West Point: Level: 5.3 below full pool. Temp: Upper 60s to low 70s. Clarity: Clear.
Bass: Good, reports guide Keith Hudson. “The shallow bite remains good now, and it will improve even more, especially if we get some rain and continued cooler temps. Baits such as unweighted flukes, Senkos, buzzbaits and Rebel Pop-Rs are catching bass. Try to fish these baits in or near cover or around schools of shallow baitfish. Fish the open water in the pockets with a Whopper Plopper, a KVD 1.5 crankbait or an Alabama Rig. Also, it doesn’t hurt to have a jig handy to pitch around any wood cover. A jig won’t produce a lot of bites, but it’s a good way to catch a bigger fish. By the end of the month—especially if it cools off quickly— the big schools of spots mixed with hybrids, white bass and stripers can be caught on jigging spoons and drop-shot rigs on deeper offshore structures.”
Linesides: Good. Guide Keith Hudson reports, “The downline bite with shad or bass shiners has improved as the water has cooled off. Freelining a live bait will also work at times. Most of the fish seem to be holding 20 to 30 feet deep when they are not schooling on the surface, and they are still moving around a good bit. Expect the topwater fishing to continue to improve and be the best very early and very late or on overcast or rainy days as the water cools. Gulls and loons usually show up in November, which makes it easier to pinpoint schooling stripers. A popping-cork rig has been working on schooling 1- to 3-lb. fish with an occasional bigger one mixed in. A 3/8- or 1/2-oz. white Rooster Tail, a chrome C.C. Spoon and a number of other small shad imitators have also been producing. As the water cools, a bucktail jig becomes very effective, as well. The mouths of most creeks south of the 109 bridge and the edges of flats near the dam have been holding fish. Trolling with mid-depth crankbaits and Alabama Rigs has also been producing some linesides in these same areas.”

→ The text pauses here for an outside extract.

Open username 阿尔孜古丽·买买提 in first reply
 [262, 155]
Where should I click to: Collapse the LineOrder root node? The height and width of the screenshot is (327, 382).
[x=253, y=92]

Crappie: Good. “Try fishing the smallest minnows you can find or a 1/16-oz. or smaller jig around bridge pilings, brushpiles and blowdowns in 6 to 15 feet of water,” said guide Keith Hudson. “Concentrate on trees and brush that are close to the old creek channels. Pitching or shooting docks with small tube jigs or feather jigs around or under the docks is also a very good technique during fall. As usual, crappie seem to love shade and cover. Cooler temps and some rain should improve the fishing even more. Yellow Jacket, Wolf and Whitewater creeks are still producing good strings of crappie.”